Parmi les règles qui garantissent partiellement la formation du capital social, il y a principalement celles des articles L223-7 et L225-3 du Code de commerce instituant la libération fractionnée. Le législateur prévoit expressément la possibilité de libérer

partiellement les apports en numéraire pendant une durée considérable de cinq ans. La possibilité d’une libération échelonnée des apports en numéraire engendre un capital social incomplet et fictif pendant une durée importante. Il est fictif parce que pendant la période du non versé, le capital social, déterminé et non entièrement libéré, s'affichera dans tous les documents sociaux. Cette publicité sur le capital social pourrait donner l'impression d'un capital social intégralement libéré. Dans les sociétés de personnes, la libération échelonnée ne constitue pas un risque puisque les créanciers peuvent à tout moment se retourner contre un associé afin d'obtenir le paiement de sa créance.
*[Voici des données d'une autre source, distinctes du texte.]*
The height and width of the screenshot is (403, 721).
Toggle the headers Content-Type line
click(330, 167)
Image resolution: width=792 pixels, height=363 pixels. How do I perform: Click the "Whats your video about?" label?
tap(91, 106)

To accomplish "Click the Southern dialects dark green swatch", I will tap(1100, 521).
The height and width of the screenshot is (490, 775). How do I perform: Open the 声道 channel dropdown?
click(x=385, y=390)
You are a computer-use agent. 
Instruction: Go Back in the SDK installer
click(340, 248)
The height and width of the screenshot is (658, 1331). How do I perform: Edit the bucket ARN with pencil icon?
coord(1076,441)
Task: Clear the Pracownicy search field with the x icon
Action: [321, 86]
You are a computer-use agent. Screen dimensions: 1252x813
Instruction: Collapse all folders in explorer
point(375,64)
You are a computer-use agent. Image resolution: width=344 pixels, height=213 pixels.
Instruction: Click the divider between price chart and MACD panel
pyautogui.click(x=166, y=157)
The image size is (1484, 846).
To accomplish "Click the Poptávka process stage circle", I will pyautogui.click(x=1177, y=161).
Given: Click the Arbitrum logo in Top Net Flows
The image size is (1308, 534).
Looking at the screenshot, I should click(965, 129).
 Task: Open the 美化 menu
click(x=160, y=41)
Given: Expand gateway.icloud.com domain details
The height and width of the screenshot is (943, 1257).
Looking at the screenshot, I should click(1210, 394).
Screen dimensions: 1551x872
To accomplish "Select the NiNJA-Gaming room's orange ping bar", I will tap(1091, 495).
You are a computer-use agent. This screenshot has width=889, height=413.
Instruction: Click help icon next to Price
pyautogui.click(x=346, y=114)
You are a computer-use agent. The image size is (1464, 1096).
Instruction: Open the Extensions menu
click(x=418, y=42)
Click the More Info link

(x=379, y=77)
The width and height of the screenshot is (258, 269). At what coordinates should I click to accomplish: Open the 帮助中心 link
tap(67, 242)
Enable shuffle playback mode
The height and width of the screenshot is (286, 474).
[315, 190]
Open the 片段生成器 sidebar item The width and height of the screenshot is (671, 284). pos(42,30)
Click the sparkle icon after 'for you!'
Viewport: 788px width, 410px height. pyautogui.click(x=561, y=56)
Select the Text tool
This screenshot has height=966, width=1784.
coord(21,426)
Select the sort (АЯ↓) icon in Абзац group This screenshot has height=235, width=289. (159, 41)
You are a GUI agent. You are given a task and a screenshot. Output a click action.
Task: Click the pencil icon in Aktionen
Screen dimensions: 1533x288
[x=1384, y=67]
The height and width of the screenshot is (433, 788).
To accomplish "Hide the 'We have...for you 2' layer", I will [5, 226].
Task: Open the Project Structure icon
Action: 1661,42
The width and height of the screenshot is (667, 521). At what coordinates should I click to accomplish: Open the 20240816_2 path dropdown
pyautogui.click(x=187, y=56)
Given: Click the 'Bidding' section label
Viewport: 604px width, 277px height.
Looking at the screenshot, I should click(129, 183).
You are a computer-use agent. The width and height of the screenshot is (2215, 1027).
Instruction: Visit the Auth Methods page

176. Le maintien du capital social en cours de vie sociale. La législation française permet dans un premier temps de maintenir le montant du capital social grâce au principe du nominalisme monétaire. Le capital social reste intangible. Son montant initial ne peut varier à la hausse ou à la baisse du fait de l'inflation, de la détérioration ou de la perte de ses supports. Toutefois, le capital social doit aussi correspondre à la réalité. Il doit refléter une image fidèle et sincère. S'il n'a pas plus à l'actif la valeur correspondant à son montant, la réduction du capital social doit pouvoir se concevoir sans heurter les esprits. Les créanciers disposent d'un droit d'opposition en cas de réduction du capital social non motivée par les pertes. Ensuite, dans les sociétés à risque limité, l'opération d'augmentation de capital social suit la réduction pour cause de pertes. L'augmentation du capital social permet ainsi de rétablir l'entorse faite à la garantie des créanciers.